• Please review our updated Terms and Rules here

Hello everybody! Does this look familiar to anybody?

1. Double-click on the image file without a floppy in the drive.
2. It will notify that there isn't a floppy disk present.
3. Insert a floppy disk in the drive.
4. Click "Retry" and see if it works. If it doesn't, you may have to click Retry 2-3 times.
 
Yes i did that. Formatted both a mac and pc floppy. Neither worked. Got the same error on both. tried 3 different floppy drives. All floppys performed the same showing the same error. Tried moving the tab on the floppy disks. Im going to try to use XP later on an old dell i have that has a 3.5 floppy drive. If that doesnt work im going to clean them up, and post them on this site or Ebay I also have some old clicky 5 pin keyboards that are going as well. thanks for everybody's help trying to get me up and going.
 
For that self-extractor I used Windows 2000, but yeah anything newer than XP it could easily have trouble. I have a few commercial programs I still use which I have to start with "Run as Administrator" for them to load resources properly - just because they came out before Vista/7.
 
I finally got the dos written to the 3.5 floppy. Now trying to figure out how to put it onto my 386. Bios problems recognizing the HDDs still...
 
Does DOS on the floppy boot the system correctly? Even if you can't see the HDD yet, you can test both floppy drives to see if they work.
 
well it does boot with the disk. Then it asks for A:/ commands. Of course I dont know the commands but I tried FDISK. It said it couldnt find a drive
 
DIR will list the files on disk.
DIR B: should list the files on a floppy in the other drive. So if you have a 5.25" diskette without valuable data, insert it and see if it can be read. Why use an expendable diskette first? It is possible that the drive suffered damage and might wreck the disk.
 
What's that Stac Electronics card? Some kind of hardware implementation of the Stacker disk compression? If so, that has to be pretty... dare I say it... rare? :D
 
What's that Stac Electronics card? Some kind of hardware implementation of the Stacker disk compression? If so, that has to be pretty... dare I say it... rare? :D

Yes. Have to check the exact model but cards that handled compression were part of Stac's product line. Mildly rare, I think with many thousands produced putting it in the same rarity as Insite Flopticals. Not much use without the drivers though.

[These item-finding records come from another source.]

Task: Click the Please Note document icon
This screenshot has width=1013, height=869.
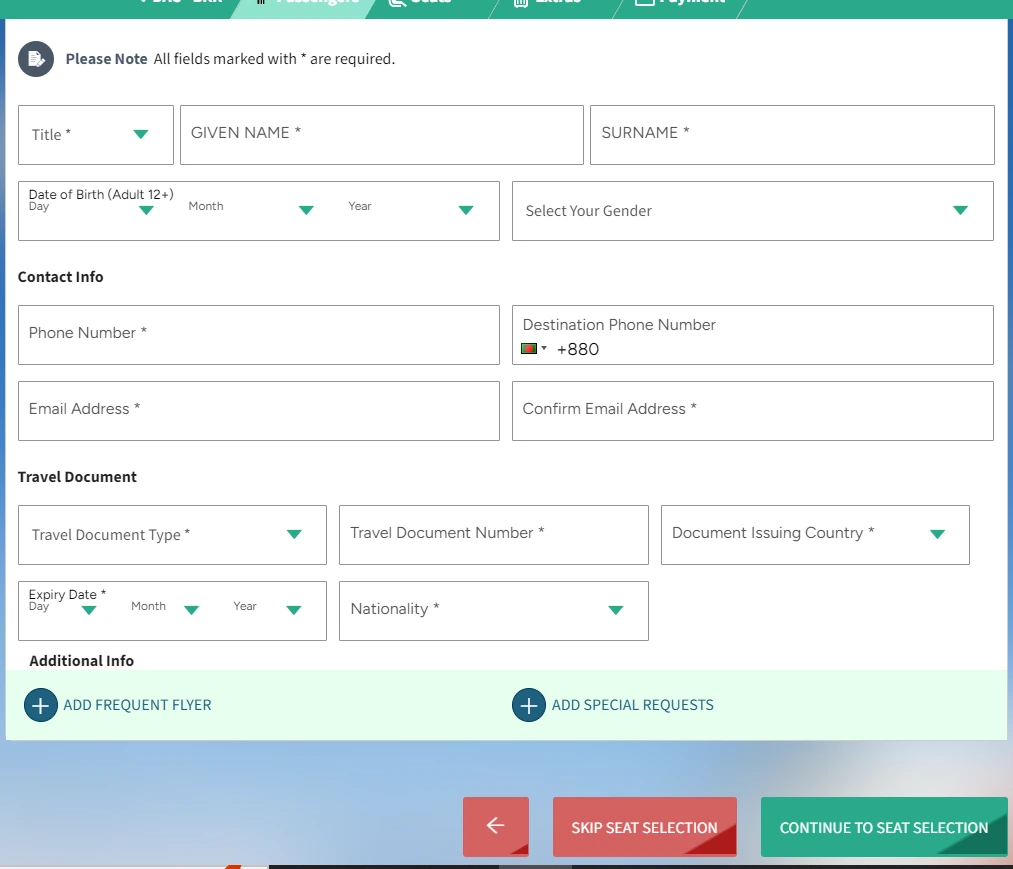Action: pyautogui.click(x=36, y=59)
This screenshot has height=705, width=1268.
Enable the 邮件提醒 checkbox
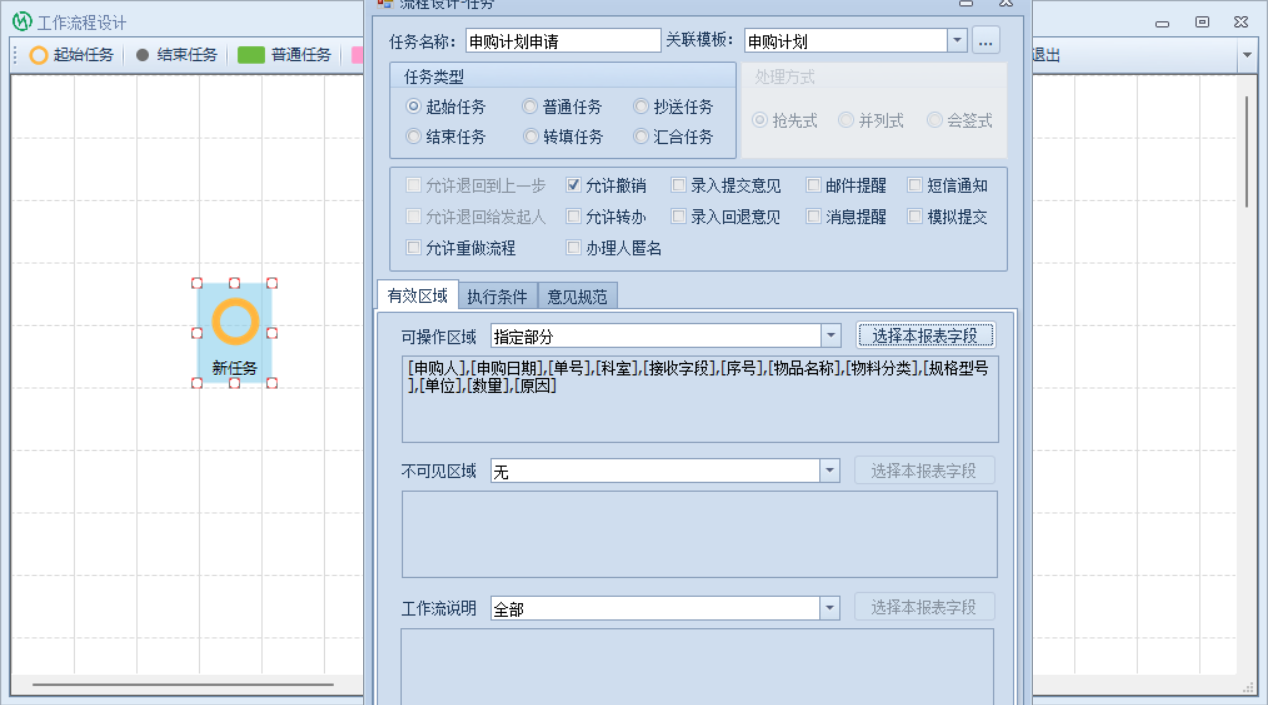tap(814, 185)
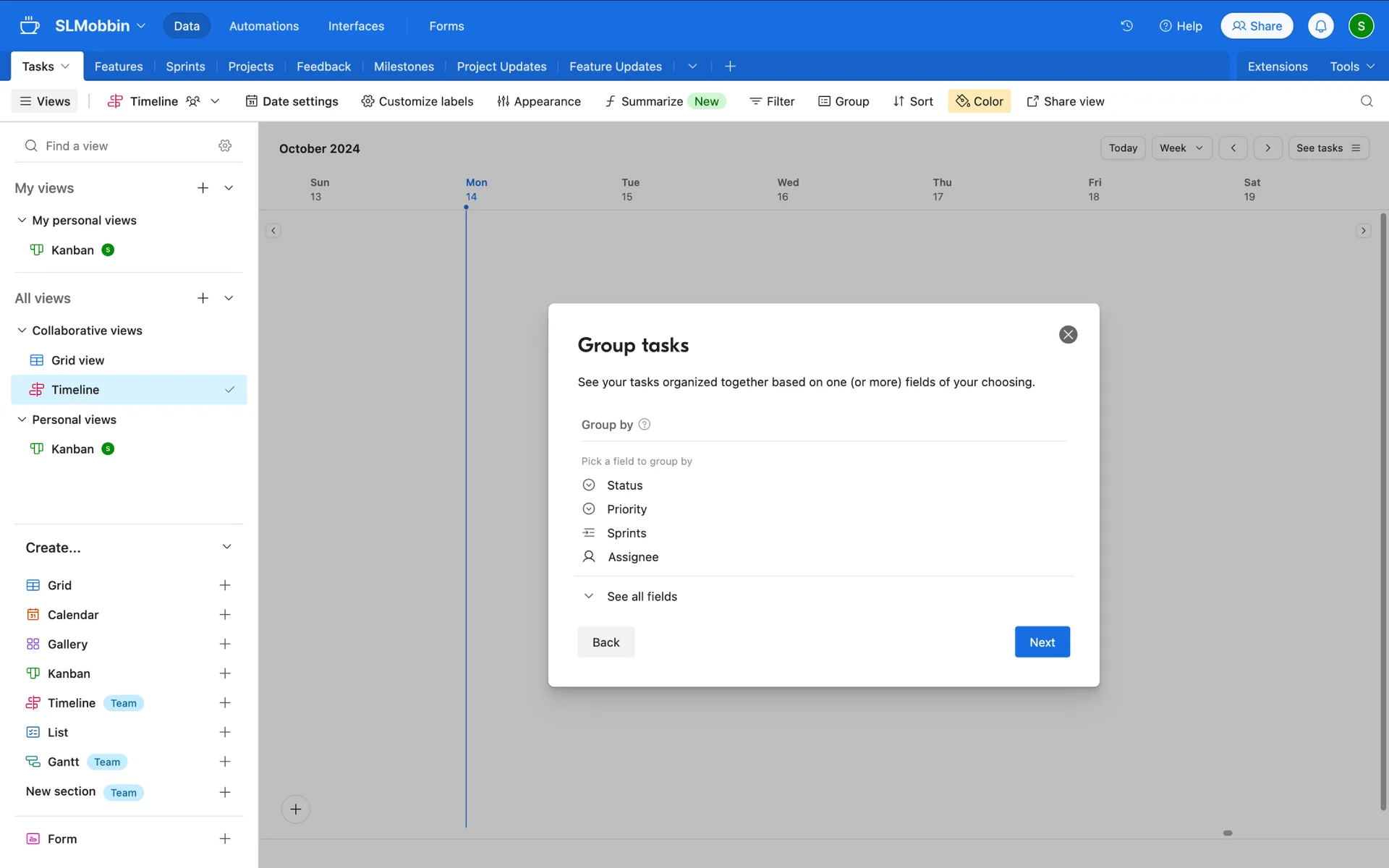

Anyone remember if Stac cards prevented DOS from seeing the physical hard disk?
 
Yes. Have to check the exact model but cards that handled compression were part of Stac's product line. Mildly rare, I think with many thousands produced putting it in the same rarity as Insite Flopticals. Not much use without the drivers though.

Anyone remember if Stac cards prevented DOS from seeing the physical hard disk?

That is interesting! I've never seen or even read about these things. I wonder how it compares to a software-only solution performance wise? Or, put another way, how fast would the CPU have to be to outperform it?
 
That is interesting! I've never seen or even read about these things. I wonder how it compares to a software-only solution performance wise? Or, put another way, how fast would the CPU have to be to outperform it?

I think the faster 486s outperformed the card. 80286 systems were often fast enough to handle slightly simpler compression which meant that only a narrow spectrum of users benefitted from the card.
 
I have a 486 machine and it has the bios limit of 500mb hdd. what i did was either auto or user 16/63/1024 . I was able to install 2 hdd of 4gb each but computer only sees them as 500mb each.
Alternatively you could use a DDO to be able to get access to the full size of the drive(s).